● Extract to read:
====
During the fourth quarter of 2017, among the Company’s approximately 1,150 full-time, mine site employees, there was one reportable injury. The 2017 Mine Safety and Health Administration (“MSHA”) All Injury Frequency Rate (“AIFR”) was 0.17, a decrease from the full year 2016 rate of 0.25, and the lowest in the Company’s history. During the 26 MSHA inspector days at the mine sites in the fourth quarter 2017, the Company received no significant and substantial citations.

The Spring Creek Mine received the Office of Surface Mining Reclamation and Enforcement 2017 Excellence in Surface Coal Mining Reclamation Award. This prestigious national award recognized the mine’s reclamation success over many years. There were no environmental notices of violation (“NOV”) in 2017 and the Company’s last environment NOV was in 2014, over three years ago.

Operating Results

Owned and Operated Mines

The Owned and Operated Mines segment comprises the results of mine site sales from the Company’s three mines primarily to its domestic utility customers and to the Logistics and Related Activities segment.
====
● Source material:

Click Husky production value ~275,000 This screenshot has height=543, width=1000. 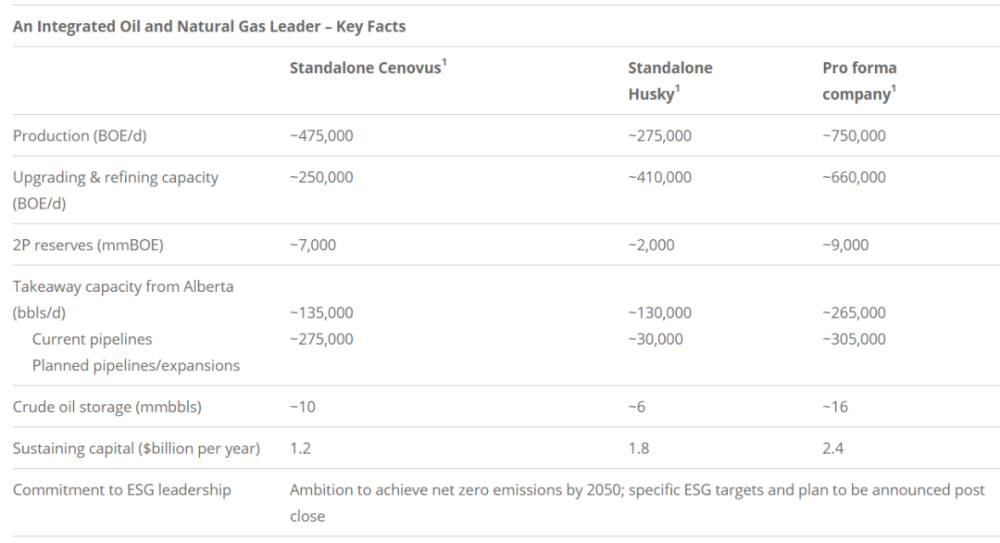(x=659, y=136)
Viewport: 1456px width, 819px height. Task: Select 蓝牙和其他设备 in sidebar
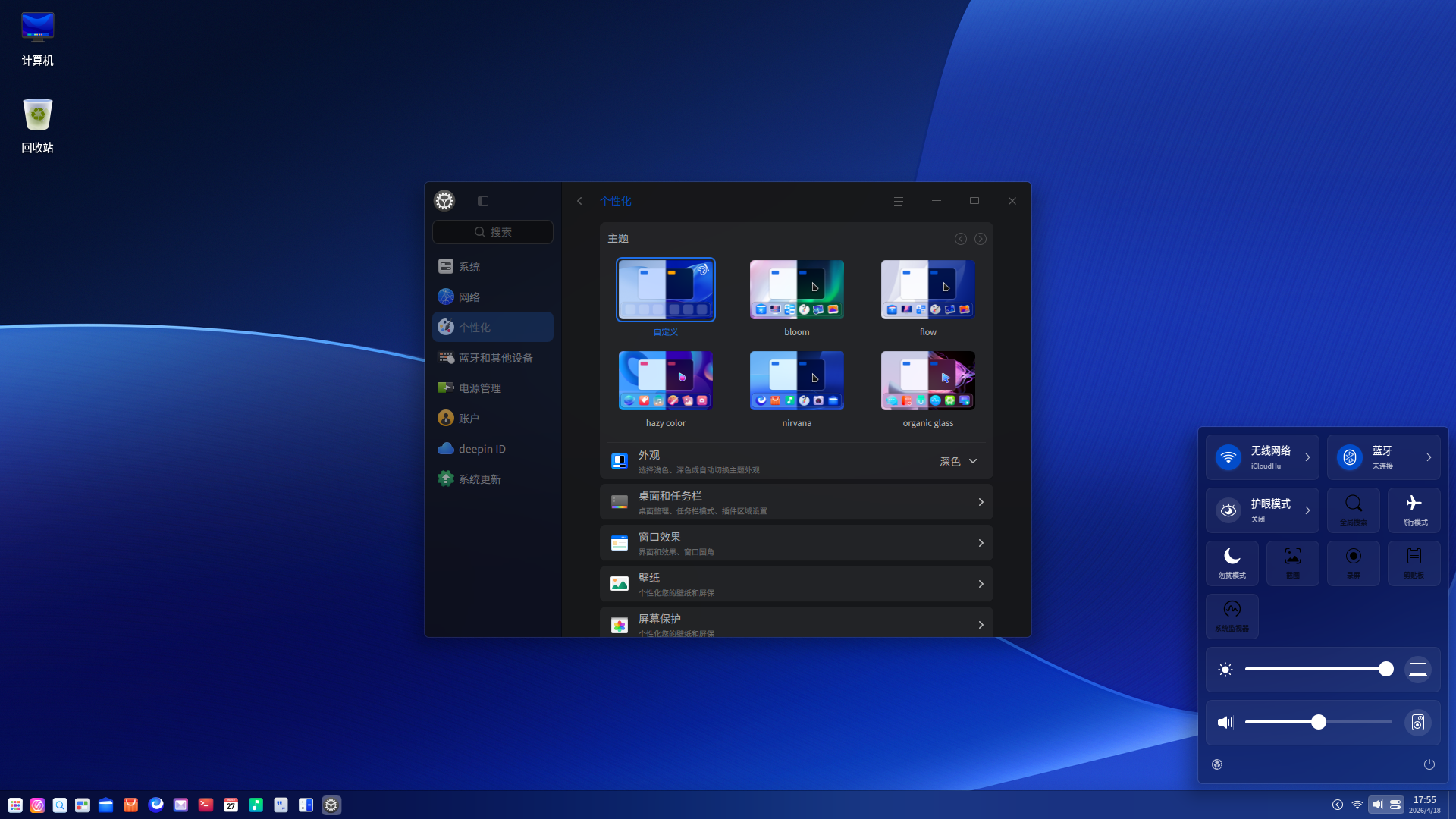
====
● Your instructions:
Reproduce word for word the part of the coal mine report starting at "The Owned and" and ending at "Related Activities segment.".

● Answer to the task:
The Owned and Operated Mines segment comprises the results of mine site sales from the Company’s three mines primarily to its domestic utility customers and to the Logistics and Related Activities segment.